C’est une cassation qui intervient avec cet arrêt qui censure une cour d’appel qui avait apprécié la dévolution d’une manière excessive (Civ. 2e, 15 Janvier 2026 – n° 23-17.487, P) :

« Vu les articles 562 et 901, 4°, du code de procédure civile, dans leur rédaction issue du décret n° 2017-891 du 6 mai 2017 :

3. Selon le premier de ces textes, l'appel défère à la cour d'appel la connaissance des chefs de jugement qu'il critique expressément et de ceux qui en dépendent, la dévolution ne s'opérant pour le tout que lorsque l'appel tend à l'annulation du jugement ou si l'objet du litige est indivisible.

4. Selon le second, la déclaration d'appel est formée par un acte contenant les chefs du jugement expressément critiqués auxquels l'appel est limité, sauf si l'appel tend à l'annulation du jugement ou si l'objet du litige est indivisible.

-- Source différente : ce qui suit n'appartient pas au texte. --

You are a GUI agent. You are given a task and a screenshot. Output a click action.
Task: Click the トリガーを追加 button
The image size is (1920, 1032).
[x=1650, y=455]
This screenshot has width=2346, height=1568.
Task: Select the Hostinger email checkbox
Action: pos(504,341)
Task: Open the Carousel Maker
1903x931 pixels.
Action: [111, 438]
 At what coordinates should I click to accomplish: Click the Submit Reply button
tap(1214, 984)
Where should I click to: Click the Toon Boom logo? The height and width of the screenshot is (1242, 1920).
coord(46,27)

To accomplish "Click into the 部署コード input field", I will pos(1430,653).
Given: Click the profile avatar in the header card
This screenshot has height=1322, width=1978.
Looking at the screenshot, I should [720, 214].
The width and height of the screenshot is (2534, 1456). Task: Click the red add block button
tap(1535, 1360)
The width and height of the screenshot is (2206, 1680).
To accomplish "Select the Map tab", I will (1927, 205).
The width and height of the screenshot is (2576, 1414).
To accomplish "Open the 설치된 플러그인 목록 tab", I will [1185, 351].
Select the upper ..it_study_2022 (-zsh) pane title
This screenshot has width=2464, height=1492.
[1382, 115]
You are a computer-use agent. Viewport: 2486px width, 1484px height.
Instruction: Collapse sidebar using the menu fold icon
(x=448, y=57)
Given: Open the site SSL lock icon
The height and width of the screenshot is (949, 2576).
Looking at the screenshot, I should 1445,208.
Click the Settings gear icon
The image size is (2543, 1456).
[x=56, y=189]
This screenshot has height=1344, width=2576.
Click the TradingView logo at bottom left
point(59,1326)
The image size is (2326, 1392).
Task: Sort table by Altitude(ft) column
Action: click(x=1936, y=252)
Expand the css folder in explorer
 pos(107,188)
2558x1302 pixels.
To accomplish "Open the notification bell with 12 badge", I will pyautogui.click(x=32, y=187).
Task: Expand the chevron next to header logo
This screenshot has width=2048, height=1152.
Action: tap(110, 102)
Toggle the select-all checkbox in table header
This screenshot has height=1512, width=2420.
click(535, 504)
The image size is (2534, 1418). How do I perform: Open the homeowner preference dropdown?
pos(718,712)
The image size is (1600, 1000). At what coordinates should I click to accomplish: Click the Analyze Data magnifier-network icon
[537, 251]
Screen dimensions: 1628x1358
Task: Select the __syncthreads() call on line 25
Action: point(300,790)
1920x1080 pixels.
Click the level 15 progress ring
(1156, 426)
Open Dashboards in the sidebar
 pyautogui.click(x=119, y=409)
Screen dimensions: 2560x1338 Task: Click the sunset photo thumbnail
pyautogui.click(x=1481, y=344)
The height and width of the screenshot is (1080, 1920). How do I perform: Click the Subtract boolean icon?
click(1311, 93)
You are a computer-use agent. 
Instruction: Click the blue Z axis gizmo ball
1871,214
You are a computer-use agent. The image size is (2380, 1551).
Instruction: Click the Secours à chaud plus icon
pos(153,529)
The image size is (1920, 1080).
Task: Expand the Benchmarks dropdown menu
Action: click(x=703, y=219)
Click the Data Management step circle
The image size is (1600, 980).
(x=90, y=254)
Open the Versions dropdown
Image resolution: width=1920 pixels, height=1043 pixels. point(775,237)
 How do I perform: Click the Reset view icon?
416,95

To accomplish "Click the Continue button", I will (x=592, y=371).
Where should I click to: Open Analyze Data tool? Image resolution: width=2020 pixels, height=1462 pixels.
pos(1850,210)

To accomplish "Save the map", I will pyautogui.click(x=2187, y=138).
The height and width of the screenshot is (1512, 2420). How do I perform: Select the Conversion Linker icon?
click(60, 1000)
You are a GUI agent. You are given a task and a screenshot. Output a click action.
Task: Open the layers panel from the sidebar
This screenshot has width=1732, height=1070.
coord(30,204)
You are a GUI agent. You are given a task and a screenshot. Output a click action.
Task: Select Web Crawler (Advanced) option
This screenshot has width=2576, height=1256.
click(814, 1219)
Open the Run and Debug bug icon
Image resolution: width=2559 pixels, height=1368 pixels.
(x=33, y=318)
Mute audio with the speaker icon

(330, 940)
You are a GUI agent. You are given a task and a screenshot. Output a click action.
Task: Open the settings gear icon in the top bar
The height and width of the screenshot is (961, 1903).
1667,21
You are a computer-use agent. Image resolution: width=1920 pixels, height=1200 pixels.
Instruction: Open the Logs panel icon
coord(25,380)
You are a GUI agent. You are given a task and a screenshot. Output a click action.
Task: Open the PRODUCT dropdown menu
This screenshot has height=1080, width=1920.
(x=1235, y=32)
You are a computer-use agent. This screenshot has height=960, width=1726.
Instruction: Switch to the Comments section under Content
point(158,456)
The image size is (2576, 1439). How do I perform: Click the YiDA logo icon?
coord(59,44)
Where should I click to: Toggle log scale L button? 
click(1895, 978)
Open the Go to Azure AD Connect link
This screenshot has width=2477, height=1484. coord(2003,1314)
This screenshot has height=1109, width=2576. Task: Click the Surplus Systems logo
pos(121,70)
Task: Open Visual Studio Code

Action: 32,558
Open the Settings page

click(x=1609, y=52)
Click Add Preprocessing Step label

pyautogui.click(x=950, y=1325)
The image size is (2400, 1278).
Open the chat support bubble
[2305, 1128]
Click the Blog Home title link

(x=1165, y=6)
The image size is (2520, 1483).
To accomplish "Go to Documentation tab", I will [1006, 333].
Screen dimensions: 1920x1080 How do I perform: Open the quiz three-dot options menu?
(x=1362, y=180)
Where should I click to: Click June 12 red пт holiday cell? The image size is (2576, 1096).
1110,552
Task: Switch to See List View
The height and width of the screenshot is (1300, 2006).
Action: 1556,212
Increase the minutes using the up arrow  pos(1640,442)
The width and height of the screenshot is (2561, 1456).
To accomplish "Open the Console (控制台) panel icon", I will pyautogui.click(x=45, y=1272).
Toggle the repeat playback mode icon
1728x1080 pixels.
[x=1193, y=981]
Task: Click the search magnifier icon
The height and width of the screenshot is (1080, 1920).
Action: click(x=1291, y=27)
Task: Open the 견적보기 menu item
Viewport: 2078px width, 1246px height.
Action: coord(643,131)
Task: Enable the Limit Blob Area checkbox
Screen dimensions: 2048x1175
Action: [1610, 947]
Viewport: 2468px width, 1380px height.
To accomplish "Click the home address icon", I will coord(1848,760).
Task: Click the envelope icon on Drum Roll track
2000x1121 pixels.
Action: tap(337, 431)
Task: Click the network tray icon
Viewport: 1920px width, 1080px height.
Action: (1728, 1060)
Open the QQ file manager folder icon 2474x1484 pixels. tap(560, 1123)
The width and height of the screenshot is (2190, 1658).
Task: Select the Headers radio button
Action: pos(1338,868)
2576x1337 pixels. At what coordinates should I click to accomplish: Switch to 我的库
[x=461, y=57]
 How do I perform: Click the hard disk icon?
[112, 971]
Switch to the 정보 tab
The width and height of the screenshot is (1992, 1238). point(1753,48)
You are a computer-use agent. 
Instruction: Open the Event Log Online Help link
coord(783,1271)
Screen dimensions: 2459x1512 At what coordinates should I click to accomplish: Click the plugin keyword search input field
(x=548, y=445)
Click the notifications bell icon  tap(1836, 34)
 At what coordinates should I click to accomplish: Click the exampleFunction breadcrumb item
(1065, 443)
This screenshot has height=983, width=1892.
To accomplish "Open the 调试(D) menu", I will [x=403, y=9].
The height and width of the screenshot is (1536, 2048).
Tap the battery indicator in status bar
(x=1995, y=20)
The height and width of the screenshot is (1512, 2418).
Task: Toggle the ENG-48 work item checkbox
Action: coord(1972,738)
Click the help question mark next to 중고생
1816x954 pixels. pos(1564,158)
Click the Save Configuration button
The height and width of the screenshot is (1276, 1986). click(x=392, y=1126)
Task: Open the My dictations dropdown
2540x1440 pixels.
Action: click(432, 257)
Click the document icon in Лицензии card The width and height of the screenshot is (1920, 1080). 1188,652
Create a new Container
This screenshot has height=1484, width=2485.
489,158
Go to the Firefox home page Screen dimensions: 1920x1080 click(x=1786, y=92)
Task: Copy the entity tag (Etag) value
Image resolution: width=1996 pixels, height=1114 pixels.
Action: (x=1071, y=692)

5. Pour déclarer nulle la déclaration d'appel formée le 16 mars 2020 par Mme [O] contre le jugement du 9 octobre 2019, l'arrêt, après avoir rappelé les chefs de dispositif du jugement ayant notamment rejeté « toutes autres demandes des parties à l'instance », retient que l'appel étant limité aux chefs du jugement expressément critiqués en ce qu'il avait débouté Mme [O] de sa demande de dommages et intérêts et n'avait pas condamné Mme [G] à lui verser la somme de 50 000 euros en réparation de son préjudice moral, les mentions de la déclaration d'appel ne correspondaient pas aux chefs du jugement mais aux prétentions de Mme [O] en première instance, et que la déclaration d'appel ne visait aucun des chefs du jugement critiqué.

6. En statuant ainsi, alors que le dispositif du jugement avait rejeté « toutes autres demandes des parties à l'instance » et que la déclaration d'appel énumérant, de ce fait, les chefs de jugement, objet de ce rejet, que l'appelante entendait critiquer, la cour d'appel, qui ne pouvait la déclarer nulle, a violé les textes susvisés. »

Le jugement avait débouté une partie de toutes ses demandes.

Croyant bien faire, l’appelant précise le chef de débouté dont il fait appel, à savoir une demande de dommages et intérêts.

Les juges d’appel se jettent sur l’acte d’appel pour dire qu’il n’y aurait pas d’effet dévolutif.

Le pourvoi ne pouvait qu’aboutir à la cassation.

L’appelant peut faire un copié collé du dispositif du jugement, mais il n’en a pas l’obligation.

Il a le droit d’être plus précis dans son acte d’appel, ce qui au demeurant profite à la cour d’appel mais également à un intimé qui saura avec précision ce qui sera demandé à hauteur d’appel.

Ce qui est regrettable est que l’appel remonte à mars 2020, et que l’appelant a dû subir ces errements procéduraux alors qu’il avait bien fait, sauf qu’il avait voulu être trop précis.

Faire preuve de rigueur en procédure, j’y souscris pleinement. Mais c’est aussi du bon sens.

Ici, la rédaction était correcte, et il n’y avait aucune discussion possible sur ce que l’appelant entendait critiquer en appel : j’ai été débouté de ma demande de DI et je saisis la cour d’appel pour obtenir cette condamnation.